Supplied text:
Valuation of Goodwill and Other Intangible Assets

     We assess the impairment of identifiable intangible assets and goodwill at least annually whenever events or changes in circumstances indicate that the carrying value may not be recoverable. Factors we consider important that could trigger an impairment review include the following:

    significant underperformance relative to expected historical or projected future operating results;
 
    significant changes in the manner of our use of the acquired assets or the strategy for our overall business;
 
    significant negative industry or economic trends;
 
    significant decline in our stock price for a sustained period; and
 
    our market capitalization relative to net book value.

Material shown:
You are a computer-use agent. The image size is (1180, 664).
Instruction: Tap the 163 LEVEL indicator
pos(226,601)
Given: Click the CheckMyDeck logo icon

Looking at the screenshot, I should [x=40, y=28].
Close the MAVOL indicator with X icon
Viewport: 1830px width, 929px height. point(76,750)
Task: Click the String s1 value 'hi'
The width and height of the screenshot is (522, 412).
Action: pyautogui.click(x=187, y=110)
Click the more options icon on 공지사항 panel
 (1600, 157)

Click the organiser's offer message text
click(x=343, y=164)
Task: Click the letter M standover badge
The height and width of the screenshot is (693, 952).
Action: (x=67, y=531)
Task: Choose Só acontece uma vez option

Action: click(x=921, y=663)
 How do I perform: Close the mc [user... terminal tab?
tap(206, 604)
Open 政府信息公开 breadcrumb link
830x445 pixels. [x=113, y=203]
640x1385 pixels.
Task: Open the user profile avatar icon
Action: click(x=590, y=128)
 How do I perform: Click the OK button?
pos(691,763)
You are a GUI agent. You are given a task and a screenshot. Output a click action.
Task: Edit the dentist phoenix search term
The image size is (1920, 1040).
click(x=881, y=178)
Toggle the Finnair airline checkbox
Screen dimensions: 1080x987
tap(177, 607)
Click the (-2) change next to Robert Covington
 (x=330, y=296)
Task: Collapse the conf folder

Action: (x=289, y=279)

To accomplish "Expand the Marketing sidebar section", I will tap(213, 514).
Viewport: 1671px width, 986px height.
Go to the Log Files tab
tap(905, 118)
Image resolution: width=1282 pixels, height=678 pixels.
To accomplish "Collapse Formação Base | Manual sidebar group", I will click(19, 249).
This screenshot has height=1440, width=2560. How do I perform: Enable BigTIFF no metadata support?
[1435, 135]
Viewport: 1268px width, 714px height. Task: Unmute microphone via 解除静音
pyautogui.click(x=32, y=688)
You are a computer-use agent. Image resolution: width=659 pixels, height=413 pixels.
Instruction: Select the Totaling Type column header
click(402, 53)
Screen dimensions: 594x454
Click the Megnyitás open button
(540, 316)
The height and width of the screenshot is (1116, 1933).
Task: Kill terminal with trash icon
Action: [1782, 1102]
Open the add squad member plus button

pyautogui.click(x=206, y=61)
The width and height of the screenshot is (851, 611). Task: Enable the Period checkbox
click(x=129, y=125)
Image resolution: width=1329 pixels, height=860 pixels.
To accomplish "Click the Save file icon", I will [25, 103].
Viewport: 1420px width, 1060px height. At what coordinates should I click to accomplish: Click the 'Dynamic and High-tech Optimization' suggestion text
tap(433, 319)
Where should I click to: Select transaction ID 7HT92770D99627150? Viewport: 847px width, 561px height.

The tasks:
A - Could you turn the listing, from the line containing "Viewport: 1268px width, 714px" through its last line, into a numbered list with the blank lines left out?
B - Can you go on with the passage on valuing goodwill and other intangible assets from the point where it stops?
The text and the listing come from unrelated sources.

In response:
A -
1. Viewport: 1268px width, 714px height. Task: Unmute microphone via 解除静音
2. pyautogui.click(x=32, y=688)
3. You are a computer-use agent. Image resolution: width=659 pixels, height=413 pixels.
4. Instruction: Select the Totaling Type column header
5. click(402, 53)
6. Screen dimensions: 594x454
7. Click the Megnyitás open button
8. (540, 316)
9. The height and width of the screenshot is (1116, 1933).
10. Task: Kill terminal with trash icon
11. Action: [1782, 1102]
12. Open the add squad member plus button
13. pyautogui.click(x=206, y=61)
14. The width and height of the screenshot is (851, 611). Task: Enable the Period checkbox
15. click(x=129, y=125)
16. Image resolution: width=1329 pixels, height=860 pixels.
17. To accomplish "Click the Save file icon", I will [25, 103].
18. Viewport: 1420px width, 1060px height. At what coordinates should I click to accomplish: Click the 'Dynamic and High-tech Optimization' suggestion text
19. tap(433, 319)
20. Where should I click to: Select transaction ID 7HT92770D99627150? Viewport: 847px width, 561px height.

B -
     In 2002, Statement of Financial Accounting Standards (“SFAS”) No. 142, “Goodwill and Other Intangible Assets,” became effective. As of December 31, 2002 and March 31, 2003, the net carrying amount of goodwill of $565,971 is no longer amortized and is subject to impairment testing under SFAS No. 142. In lieu of amortization, we are required to perform an initial impairment review of our goodwill in 2003 and an annual impairment review thereafter. We have completed a transitional impairment test of goodwill and have determined goodwill and our other intangible assets are not impaired. Goodwill and other intangible assets will be tested annually and whenever events and circumstances occur indicating that the assets may be impaired. We have also evaluated the useful lives of our existing intangible assets and determined that the existing useful lives are appropriate. Other intangible assets of $27.2 million at March 31, 2003 are subject to the amortization methods prescribed by SFAS No. 142.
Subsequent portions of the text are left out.